A variedade de produções que constituem a história do cinema brasileiro animado está representada na lista, composta por curtas e longas-metragens. Em primeiríssimo lugar está “O Menino e o Mundo”, de Alê Abreu, indicado ao Oscar em 2016 e vencedor o Festival de Annecy em 2014. “Uma História de Amor e Fúria” (2013), de Luiz Bolognesi, também vencedor do Annecy, aparece em segundo lugar. O curta-metragem “Meow!” (1981), de Marcos Magalhães, vencedor do prêmio do júri no Festival de Cannes, vem na terceira posição.

O ranking servirá de base para o livro “Animação Brasileira – 100 Filmes Essenciais”, que será lançado em 2018. A publicação seguirá o mesmo formato de 100 Melhores Filmes Brasileiros (2016) eDocumentário Brasileiro – 100 Filmes Essenciais” (2017), reunindo textos assinados por críticos membros da associação.

Tendências

Apesar dos dez melhores filmes da lista serem em maioria longas-metragens, o formato de pequena duração se identifica em 83 dos 100 títulos. O alto investimento necessário e a escassez de editais específicos para o cinema do gênero (discutimos isso neste artigo) são quesitos que interferem diretamente nesses números. Por outro lado, a forte presença dos curtas reforça o aspecto autoral das produções brasileiras, que prezam pela experimentação estética e narrativa.

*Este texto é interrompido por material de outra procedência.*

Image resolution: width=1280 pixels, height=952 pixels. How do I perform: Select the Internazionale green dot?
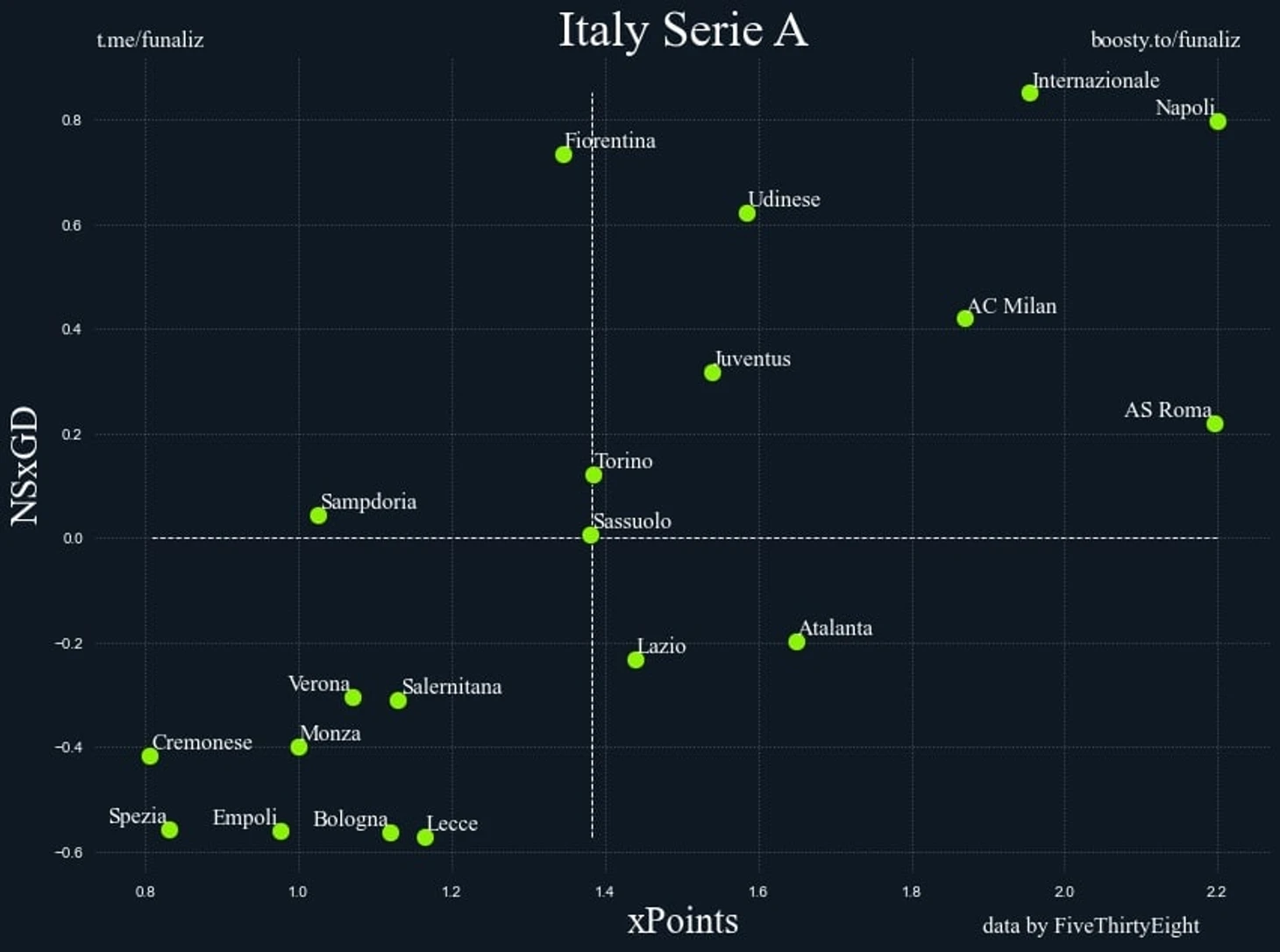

O nome mais citado na lista é o gaúcho Otto Guerra, com quatro filmes, estando dois deles entre os dez primeiros. “Até que a Sbórnia nos Separe” (2013), codirigido por Ennio Torresan Jr., em quarto lugar; e “Wood & Stock: Sexo, Orégano e Rock’n’Roll” (2006), em nono. O diretor ainda aparece com o curta “Novela” (1992), em 32º, e o longa “Rocky & Hudson, os Caubóis Gays” (1994), em 50º.

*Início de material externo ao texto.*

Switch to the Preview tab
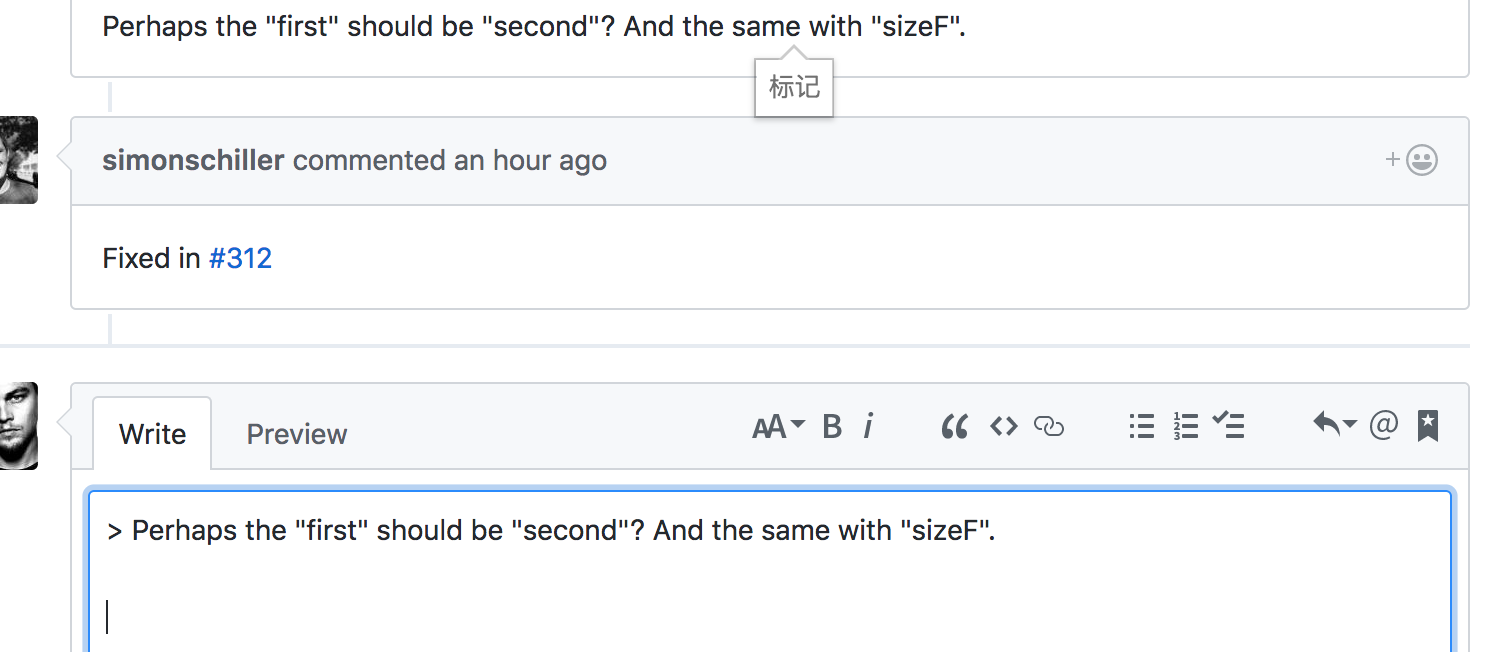Image resolution: width=1496 pixels, height=652 pixels. (x=297, y=434)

Outro destaque merecido é para as obras historicamente importantes. O primeiro longa animado “Sinfonia Amazônica” (1953), de Anélio Latini Filho; e o primeiro longa colorido, “Piconzé” (1973), de Ippe Nakashima, são filmes raros, mas integram a lista. Maurício de Sousa, criador da Turma da Mônica e recordista em números de animações no Brasil, aparece com dois longas: “As Aventuras da Turma da Mônica” (1982), 12º colocado; e “A Princesa e o Robô” (1983), 34º posto.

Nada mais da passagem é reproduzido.